Michael Vakitiotis has an interesting take on the Anwar release in the current Far Eastern Economic Review. The way he (and Anwar) see it, Anwar and former Indonesian president Habibie represent a pan-South-East-Asian movement towards a more tolerant and pluralistic Islam. I'm sure many Malaysians might say that Anwar's Umno Youth days didn't reveal a particularly tolearant attitude, but still, I think it is an interesting argument. Whether Habibie and Anwar end up on the scrap-heap of busted 1990s leaders or do manage to lead their countries away from confrontation with the West remains to be seen. Anyway, here is the gist of the argument: "
Habibie's influence over Anwar isn't easily dismissed. The diminutive former president founded a reformist Islamic movement in Indonesia in 1990. Habibie worked closely with Anwar in the mid-1990s to promote a tolerant and constructive brand of Islam which they hoped would influence the religion worldwide and head off what they saw as a dangerous trend towards intolerance and confrontation with the West.
Together they gave speeches and formed think-tanks in which young Muslim scholars synthesized the best of Western social science and philosophy with Islamic thinking. They were both leaders in waiting, and they attracted young and ambitious thinkers who saw in them the way to an end to decades of religious conflict and authoritarianism.

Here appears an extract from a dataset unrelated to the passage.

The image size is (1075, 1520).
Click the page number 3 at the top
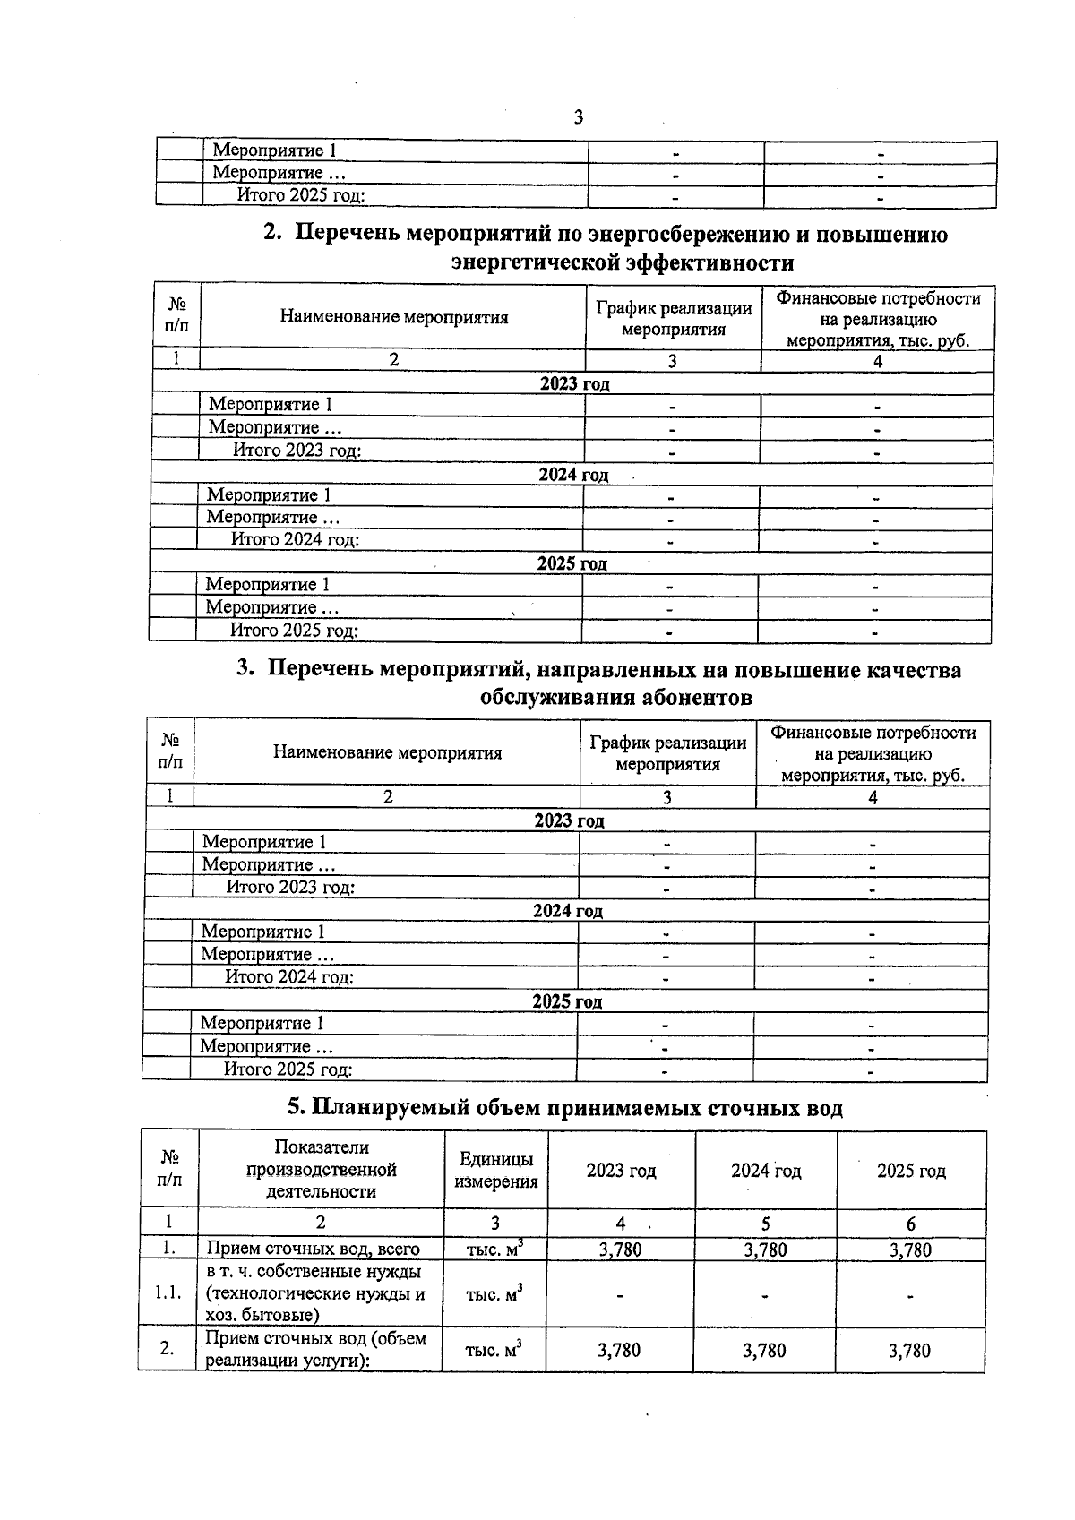[x=578, y=117]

What a difference a decade makes. The harsh realities of politics interrupted their intellectual discourse. Anwar was sacked as deputy prime minister in 1998 and soon after went to jail, while Habibie lost Indonesia's 1999 presidential election. Their push for Islamic pluralism crumbled along with the so-called Asian economic miracle. In its place an intolerant and radical brand of Islamic thinking took root in the Islamic schools that Anwar and Habibie had wanted to influence.
Now that Anwar is free, Habibie and other scholars and thinkers around the region are hoping the former Muslim radical will resume his quest for a tolerant, progressive Islam to counter the fundamentalism blamed for a surge in terrorism.